4. However, your penis is still too small.

Wisconsin was hit by tornadoes this week. One death was reported. The man was killed by a flying dairy truck.

It was reported this week that the “Lollapalooza” tour would be cancelled due to poor ticket sales. In a related story, hundreds of nerds, dorks, dweebs and pizza faces will be spending 3 more days in their rooms this summer, probably playing D&D.

Here now with a new feature on Weekend Update, “Jumpin’ Up On My Soapbox”, is Paul Conner.

Paul Conner: Hello. My name is Paul Conner…and I going to go “jumpin’ up on my soapbox”! I was reading an article this week that says President George W. Bush has raised over $200 million thru campaign contributions. And then it says that John Kerry has only raised $77 million thru campaign contributions. So basically the article is saying…Bush is that little bratty girl who sold the most Girl Scout cookies…and John Kerry isn’t! Truth me, you would sell a lot of Girl Scout cookies too; if you worked with Dick Cheney…that guy gets a boner when he thinks of food. Colin Powell starts reminiscing about an old Army general, “I think his name was General Mc Rib…” Cheney just stands in the corner, trying to eat the paint clips off the White House walls, ”hmm, why are you looking at me like that? They’re good for protein.” What does that have to do with anything? Well, my point is, money doesn’t win you the presidency or win you a World Series or win you the moon, the stars, the stripes…unless you’re father’s name is George Steinbrenner or Donald Trump…or George Bush, Sr.” I’m Paul Conner, and I’m jumping off my soapbox!

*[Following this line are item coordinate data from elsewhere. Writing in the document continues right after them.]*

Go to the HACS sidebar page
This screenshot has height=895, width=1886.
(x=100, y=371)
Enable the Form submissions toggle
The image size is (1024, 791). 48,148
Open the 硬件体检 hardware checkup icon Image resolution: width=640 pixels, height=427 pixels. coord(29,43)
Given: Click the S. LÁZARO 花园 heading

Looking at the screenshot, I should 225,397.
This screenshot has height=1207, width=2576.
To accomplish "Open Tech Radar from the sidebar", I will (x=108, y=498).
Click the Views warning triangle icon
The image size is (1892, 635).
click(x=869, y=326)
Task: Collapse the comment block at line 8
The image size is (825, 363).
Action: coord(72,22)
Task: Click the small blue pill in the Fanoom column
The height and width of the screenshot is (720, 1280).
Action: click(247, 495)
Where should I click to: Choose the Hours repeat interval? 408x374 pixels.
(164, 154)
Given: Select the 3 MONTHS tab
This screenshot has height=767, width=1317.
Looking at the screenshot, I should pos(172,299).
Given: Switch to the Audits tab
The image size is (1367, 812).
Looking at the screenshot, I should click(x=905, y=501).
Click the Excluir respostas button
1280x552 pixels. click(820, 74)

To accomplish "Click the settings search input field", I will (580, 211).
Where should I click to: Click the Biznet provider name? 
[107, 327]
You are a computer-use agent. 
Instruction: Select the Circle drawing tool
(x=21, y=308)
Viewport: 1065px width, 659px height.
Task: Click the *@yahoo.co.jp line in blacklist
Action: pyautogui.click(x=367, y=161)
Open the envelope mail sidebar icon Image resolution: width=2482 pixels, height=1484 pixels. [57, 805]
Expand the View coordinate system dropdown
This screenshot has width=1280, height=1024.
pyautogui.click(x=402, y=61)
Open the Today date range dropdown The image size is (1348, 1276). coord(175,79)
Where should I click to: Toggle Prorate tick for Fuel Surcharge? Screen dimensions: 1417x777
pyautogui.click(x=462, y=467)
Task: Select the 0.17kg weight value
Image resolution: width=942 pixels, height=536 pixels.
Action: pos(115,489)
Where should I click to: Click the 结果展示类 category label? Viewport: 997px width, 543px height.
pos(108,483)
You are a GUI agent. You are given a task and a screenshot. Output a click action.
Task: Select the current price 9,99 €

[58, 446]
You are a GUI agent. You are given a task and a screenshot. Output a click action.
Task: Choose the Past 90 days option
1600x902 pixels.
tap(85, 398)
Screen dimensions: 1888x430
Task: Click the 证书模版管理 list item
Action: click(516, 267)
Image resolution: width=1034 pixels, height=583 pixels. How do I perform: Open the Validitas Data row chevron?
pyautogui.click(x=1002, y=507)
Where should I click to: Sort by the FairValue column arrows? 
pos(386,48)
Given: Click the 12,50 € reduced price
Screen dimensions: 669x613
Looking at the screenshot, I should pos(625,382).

Tina Fey: Paul Conner, everyone!

Finally tonight, the first pictures of Courtney Cox and David Arquette’s daughter were released in People Magazine, this week. Cox and Arquette named their daughter “Coco”. Oh, that kid is doomed! Not only are you’re parents a retard and a chick with no ‘real’ friends, but they named you “Coco”. Hey Coco, I’m just saying this as a friend, they say suicide is never the answer, well, in this reality, suicide may be your only option!

For Weekend Update, I'm Tina Fey. Good night and have a pleasant tomorrow!